= Dutch Radio Union =

Dutch broadcasting union

The Nederlandse Radio Unie (Netherlands Radio Union; NRU) or Dutch Radio Union was a partnership of Dutch broadcasting associations founded in 1947 that provided facilities and executive support for the radio broadcasts of the broadcasters. In 1969, the NRU and the Nederlandse Televisie Stichting (NTS) merged into the newly established Nederlandse Omroep Stichting (NOS).

==History==
After failed attempts to establish a new public broadcasting system with one national broadcaster, the Stichting Radio Nederland in den Overgangstijd (Radio Netherlands in Time of Transition), which had been established in 1945 to take over the broadcasts of Radio Herrijzend Nederland (Radio Resurgent Netherlands) in the transition to a new broadcasting system, was dissolved. It was replaced by a federation of broadcasting associations, the Nederlandse Radio Unie.
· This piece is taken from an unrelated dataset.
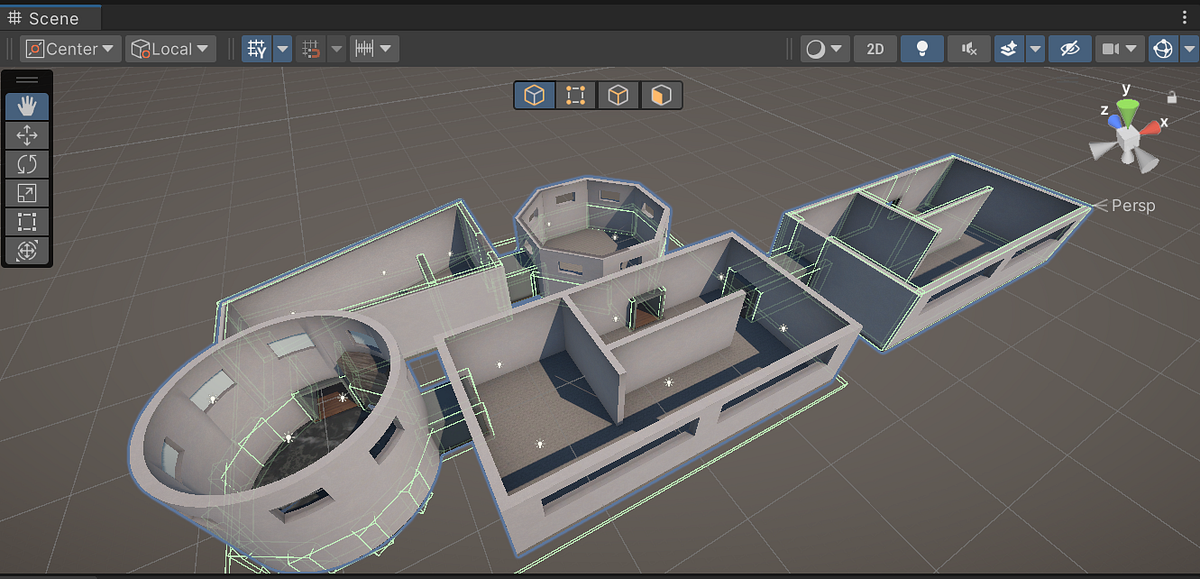Select the combined Transform tool
The image size is (1200, 579).
pyautogui.click(x=26, y=250)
The NRU acted as a facility company for the Dutch broadcasting associations. The associations themselves provided the radio broadcasts, but things like choirs, orchestras, reporting vans and technical services, which had been the responsibility of the separate associations before the Second World War, came under the management of the NRU. The permanent radio drama core was also part of the NRU.